One of the most frequent questions which I am obliged to answers is:
“My relative suffered a cerebrovascular accident, can he recuperate? when? “
“I suffered a CVA, when will I be like I was before? “
Faced with a question, we should first place ourselves in the two different perspectives that the patient and the relative are living, since the CVA is a tragedy for the patient, but it is also a tragedy for the family.
The patient: who in a split second sees the world he has known before fade away, who has suffered a cerebrovascular accident has a clear perception of the change and his main immediate objective is to go back to his real life, the one he had before the CVA.
The relative: who lives the calvary of the stroke from the outside. He thinks on the survival of his loved one and usually achieves living the recovery with a greater propensity to the gradualness.
Very often, the patient remains unconscious for several days, while the family living this contingency, is urged to know that his loved one will survive and will wake up. Only after that, is that they will face the first problems of what has been lost.
- The ability to communicate.
- The possibility of moving only half of the body.
- The control of the bladder and of the sphincter.
- The ability of swallowing.
- The possibility of handling the trunk even being sitting down.
The recovery is the main knot of the rehabilitation. In many different languages there is not even a difference between the word “recovery” and the word “rehabilitation”.
Very often, the patient considers the achieved recovery less important than his relatives do, who on the other hand, with a slight recovery get very happy. As a rehabilitator I approve the enthusiasm for small progresses achieved. Technically, this corresponds to a positive predictive element; or rather data which allows to build a more favorable prognosis contrary to what the patient thinks who ignores them and is not conscious of his achievements.
Nevertheless, this favorable data analysis by the therapist, rarely takes the recovery perception by the relatives something that on the contrary, is very important.
Until the patient has not gotten better, and while the relatives exhort it, you should proceed onwards without resting, while it is rather much more difficult when the opposite happens, that the patient works based on small objectives, but the relatives do not give the importance they deserve.
This attitude creates an annoying atmosphere for the patient, because he experiences a double frustration; the difficulty of the recovery and the disillusion that he perceives from his relatives, who would want a more and a faster recovery.

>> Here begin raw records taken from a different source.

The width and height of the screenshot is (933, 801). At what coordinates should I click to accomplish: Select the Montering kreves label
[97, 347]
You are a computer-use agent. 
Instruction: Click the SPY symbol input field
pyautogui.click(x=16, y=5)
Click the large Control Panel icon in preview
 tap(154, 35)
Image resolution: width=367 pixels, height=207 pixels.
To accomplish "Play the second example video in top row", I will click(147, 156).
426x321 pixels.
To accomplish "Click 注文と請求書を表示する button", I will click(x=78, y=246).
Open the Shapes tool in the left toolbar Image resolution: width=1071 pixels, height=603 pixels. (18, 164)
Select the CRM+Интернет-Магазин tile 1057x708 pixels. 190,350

It is on these contexts that the relatives say: “my husband does not want to and he does not try enough” or “he does not want to cooperate”, phrases usually fed by the same therapists. I vehemently repeat that there is not a patient who does not want to get better or who does not want to participate on his own recovery!
The cooperation depends on the requirements that we ask the patient to do.

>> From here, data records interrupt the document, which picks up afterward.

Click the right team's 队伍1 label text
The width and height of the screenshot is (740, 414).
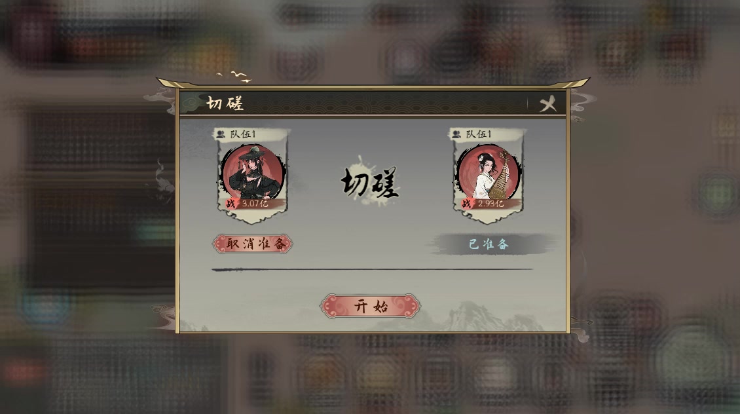pos(479,134)
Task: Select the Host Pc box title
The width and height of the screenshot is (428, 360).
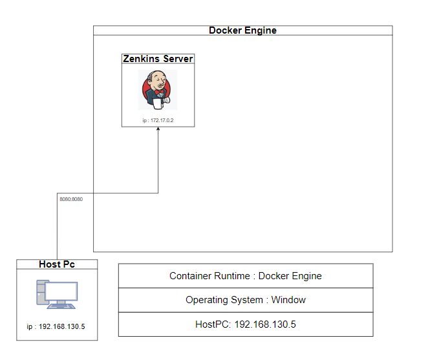Action: (57, 264)
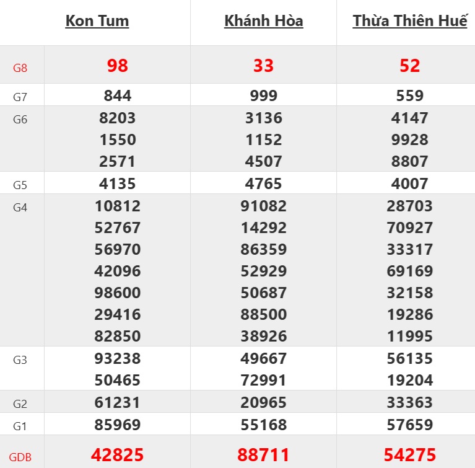Click Kon Tum G8 prize number 98
Image resolution: width=475 pixels, height=468 pixels.
pos(117,65)
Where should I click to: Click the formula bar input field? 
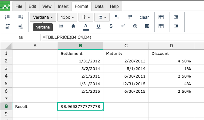point(123,38)
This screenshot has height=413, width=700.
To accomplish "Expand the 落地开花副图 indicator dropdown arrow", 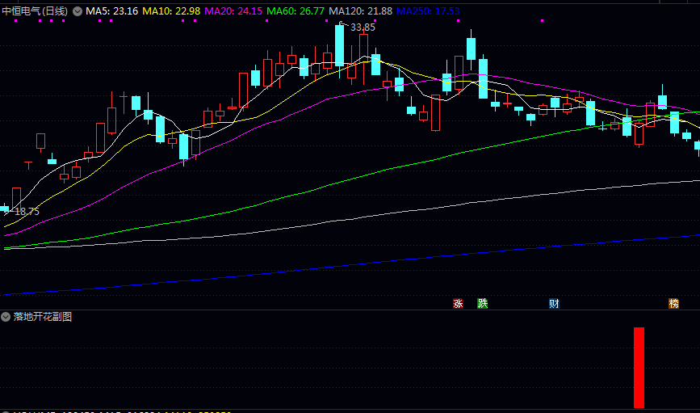I will pyautogui.click(x=6, y=317).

“Few days after the cerebrovascular accident, with the difficulty to control the trunk and feel only half of my body, I would also refuse if somebody obliged me to stand up and walk”.
The best environment is when the patient and the relatives share the recovery on small and progressive steps.

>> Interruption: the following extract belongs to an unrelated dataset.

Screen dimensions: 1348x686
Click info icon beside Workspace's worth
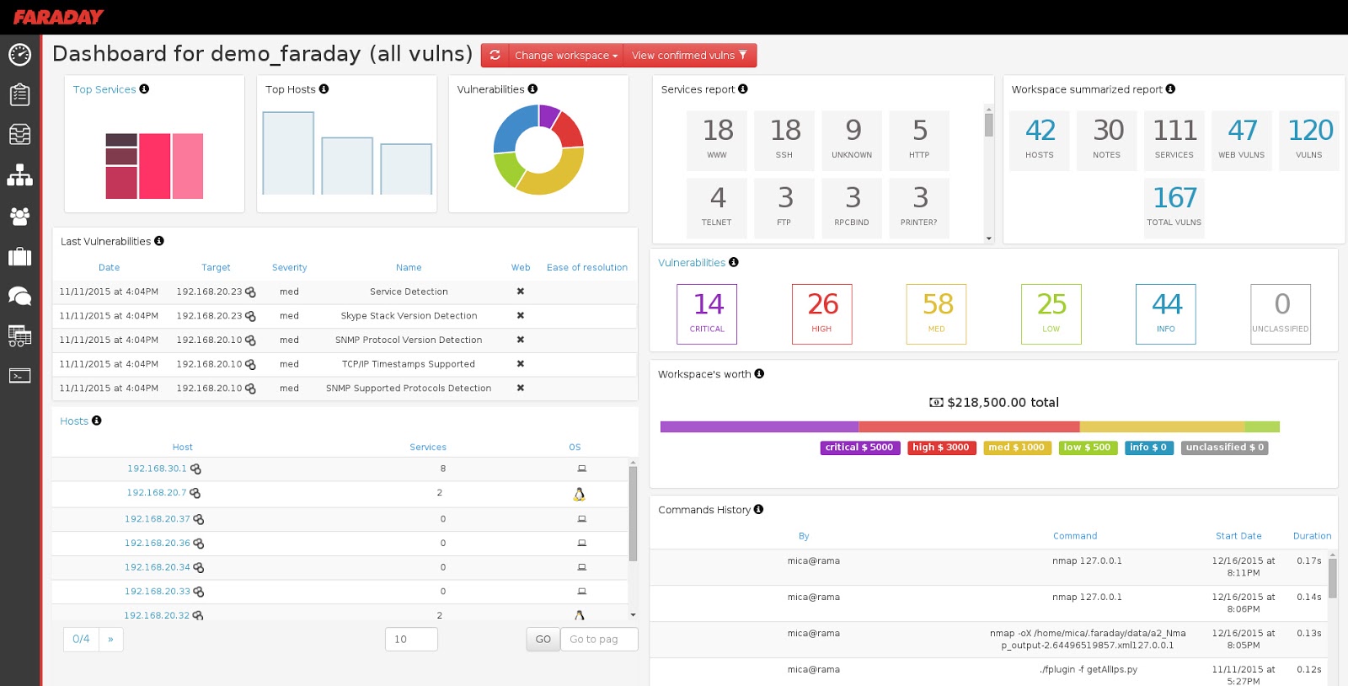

The reasoning of the recovery by stages is a crucial aspect of the treatment, which should be planned from the very first days of the healing processes; from the briefest (only one week) to a lengthier one (even two years or more).
During the therapeutic programming classes I give my university students an example of a metaphor learned from a great teacher of mine:
“If you ask an architect to build you a house, you would want to know how it will be built. The post stroke patient, commends his own life to you, much more important than a house, hence you should give him an objective prognosis of his recovery”.
The prognosis should be based on “data” gathered through the patient´s observation, his altered functions, and the residual abilities of the patient.
The long range prognosis should be subdivided in short term intermediate stages, that is to say: “If the prognosis is that the patient in a year’s time, will be walking in a certain manner, then it means that in two weeks´ time he will have to be able to sit in a precise manner”.
The reasoning allows us to identify the most adequate exercises in order to reach the first stage and then readapting them for the next one. If the therapist knows how to instill this rigour on his patient and on his “colleagues” relatives, the team will have and use an additional weapon in order to achieve the recovery of their loved one / patient.